Toward Equity and Inclusion: Learning from the Black Lives Matter Movement and COVID-19
The LMU Loyola Law School community begins this fall 2020 semester physically distanced, but united in our commitment to anti-racism and social justice amid unprecedented and ongoing hardship, reckoning, resilience, resistance and revival. We as a law school community are encouraged by displays of solidarity against racism and inequality, abuse and divisiveness and we remain dedicated to advancing the discourse and practice of anti-racism in pedagogy and the administration of the rigorous law school education that we provide to students.

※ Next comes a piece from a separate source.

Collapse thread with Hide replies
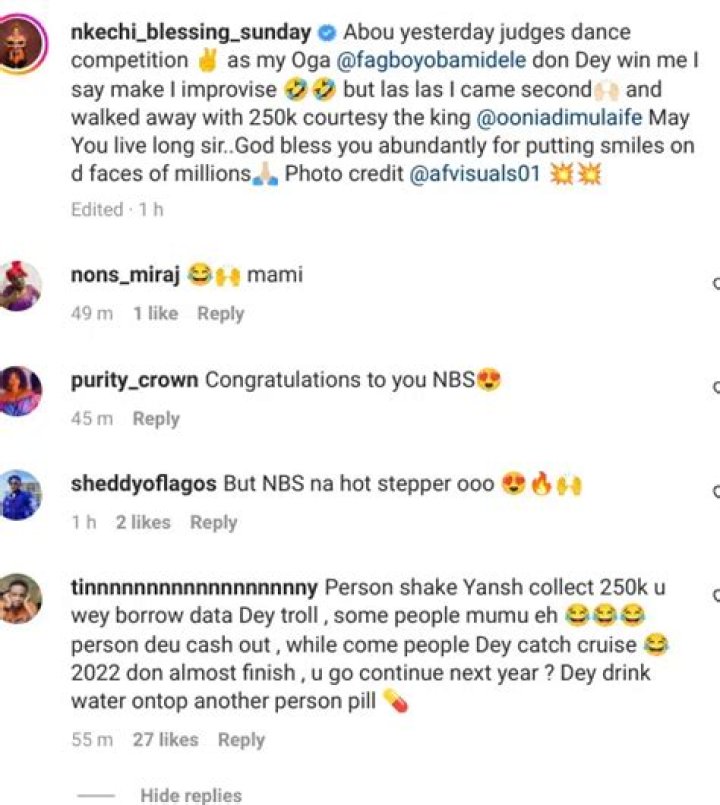The width and height of the screenshot is (720, 805). (191, 795)
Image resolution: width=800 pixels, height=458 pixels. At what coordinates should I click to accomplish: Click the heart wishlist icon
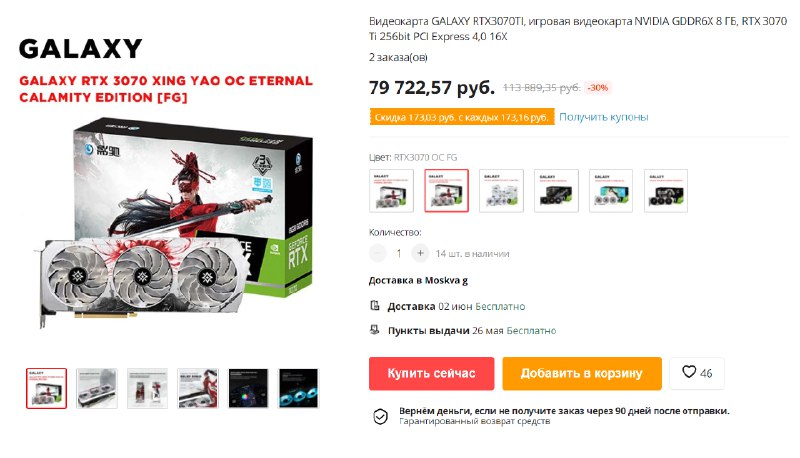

The COVID pandemic has revealed important lessons and social truths we must learn from and respond to in practice. It has revealed inequities that exist along socio-economic and racial lines; the public health crisis has been especially harmful to people of color with Black, Latinx and Pacific Islander communities disproportionately suffering its most devastating consequences. Likewise, it is some of these same communities that have suffered most economically in this time, the pandemic has raised new questions about what it means to be an “essential” worker. Responding to the crisis, Loyola Law School students led the beginning of a critical race theory series at the intersection of race and public health with faculty advisors Eric Miller and Marissa Montes, to understand and study what was unfolding in real time and how to address newly revealed or too-long accepted inequities going forward.
Sparked by the deaths of George Floyd, Breonna Taylor, Ahmaud Arbery and too many others, protests against anti-Black racist violence, police brutality and systemic racism have been galvanizing for many of us across the country, and within the LLS community. The Black Law Students Association (BLSA) spearheaded mobilization of LLS community and other L.A.-area law schools to support the Black Lives Matter movement.
In his letter to the law school community, Dean Michael Waterstone declared his commitment to "becoming authentically antiracist" and appointed Professor Kathleen Kim to be the inaugural Associate Dean of Equity and Inclusion to push forward anti-racist and anti-bias initiatives in the curriculum, throughout campus, and in the community, in collaboration with student leaders and Loyola Law School’s Equity & Inclusion Committee. Associate Dean Kim, named by National Jurist as one of twenty law school leaders in diversity, is prominent for her on-the-ground social justice advocacy and her legal scholarship on immigration and civil rights through a race and gender justice lens. She served as a Los Angeles Police Commissioner from 2013 through 2016, during which time she helped to enact progressive policies that reduced officer use of force and increased sanctuary-type protections for LA’s noncitizen residents.
On July 1, 2020, the Los Angeles Policing Forum, co-founded by Professor Sean Kennedy (LA County Sheriff Commissioner) and Professor Eric Miller (leading scholar on race and policing), hosted Professors Priscilla Ocen and Kathleen Kim in a robust conversation over efforts to defund, dismantle or reform the police in a virtual forum “Arresting Police Violence.” Professor Ocen is well known for her critical race scholarship on the criminalization and incarceration of women and girls of color. She also serves on the Los Angeles County Sheriff’s Commission. (The recording is available online).
Throughout the summer, LLS faculty and staff have been at work implementing new course offerings and supplements to curricula to further advance anti-racist pedagogy in discourse and practice. This year’s 1L orientation included new mandatory sessions on critical race theory and implicit bias with small group discussions led by faculty and staff from the Loyola Social Justice Law Clinic. Additionally, this academic year, fall 2020-spring 2021 introduces three new courses on race and the law including a 1L critical race theory elective. We are hopeful that these new offerings will inform the scholarship and legal work we do as a community, as students, faculty, staff and as practicing lawyers.
The Loyola Social Justice Law Clinic continues its important work remotely amid the COVID pandemic. Comprised of about 20 live-client social justice clinics in the areas of criminal justice, juvenile justice and education, immigrants' rights, international human rights and more, LSJLC has continued to serve clients, further disenfranchised by COVID, due to their race, gender, sexual orientation, age, disability, class, religion, national origin and immigration status.
LLS administration remains engaged with law school and university constituencies of students, alums, staff and faculty to continuously advance anti-racist objectives including race-conscious anti-bias pedagogy; recruitment and retention of faculty, staff and students of color, especially from the Black community; and community impact through the establishment of a LLS Racial Justice Center. It is the strong belief of the administration - and one we hope is shared by the entire LLS community - that by advancing an anti-racist and social justice agenda, we will be a better educational institution and our students will be better lawyers for it, in whatever area of law they practice.
In consideration of Black August, a moment for recognition of Black revolutionaries and resistance against anti-Black racism that originated after uprisings in California prisons in the early 1970s, LLS is pleased to present speaker Dr. Stefan Bradley, chair of African American Studies at LMU Bellarmine College of Liberal Arts on Wednesday, Aug. 26 from 5-6pm, co-sponsored by BLSA. More details forthcoming.